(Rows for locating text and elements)
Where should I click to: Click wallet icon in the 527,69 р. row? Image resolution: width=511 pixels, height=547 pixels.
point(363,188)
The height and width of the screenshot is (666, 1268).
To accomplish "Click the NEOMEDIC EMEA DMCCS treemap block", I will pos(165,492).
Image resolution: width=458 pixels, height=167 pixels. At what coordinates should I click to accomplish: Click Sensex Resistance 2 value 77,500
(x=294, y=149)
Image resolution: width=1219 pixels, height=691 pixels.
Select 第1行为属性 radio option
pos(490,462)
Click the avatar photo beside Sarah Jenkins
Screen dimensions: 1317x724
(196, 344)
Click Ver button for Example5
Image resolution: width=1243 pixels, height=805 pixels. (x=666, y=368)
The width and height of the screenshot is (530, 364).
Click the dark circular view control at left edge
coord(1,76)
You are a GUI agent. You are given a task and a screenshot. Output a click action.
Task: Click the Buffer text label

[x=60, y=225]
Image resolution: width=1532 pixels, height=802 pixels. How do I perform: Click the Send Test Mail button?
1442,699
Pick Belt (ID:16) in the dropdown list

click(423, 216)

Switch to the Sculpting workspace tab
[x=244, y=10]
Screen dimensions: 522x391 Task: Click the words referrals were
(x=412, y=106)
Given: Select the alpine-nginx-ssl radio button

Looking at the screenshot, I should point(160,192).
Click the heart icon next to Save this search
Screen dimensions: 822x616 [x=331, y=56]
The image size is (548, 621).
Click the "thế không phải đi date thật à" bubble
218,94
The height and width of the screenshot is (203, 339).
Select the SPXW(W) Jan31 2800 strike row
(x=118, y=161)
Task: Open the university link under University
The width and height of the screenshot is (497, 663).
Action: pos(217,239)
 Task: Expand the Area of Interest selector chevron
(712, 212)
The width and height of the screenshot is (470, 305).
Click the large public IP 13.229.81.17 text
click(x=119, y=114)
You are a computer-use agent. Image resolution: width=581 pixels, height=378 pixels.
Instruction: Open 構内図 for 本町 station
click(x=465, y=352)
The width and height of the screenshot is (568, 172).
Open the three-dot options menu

Work required: Edit everything from the line containing "Task: Open the" down to the line containing "click(x=119, y=114)", replacing "screenshot" with "image" and keeping the rest of those lines unchanged.

Solution for this problem:
Task: Open the university link under University
The width and height of the image is (497, 663).
Action: pos(217,239)
 Task: Expand the Area of Interest selector chevron
(712, 212)
The width and height of the image is (470, 305).
Click the large public IP 13.229.81.17 text
click(x=119, y=114)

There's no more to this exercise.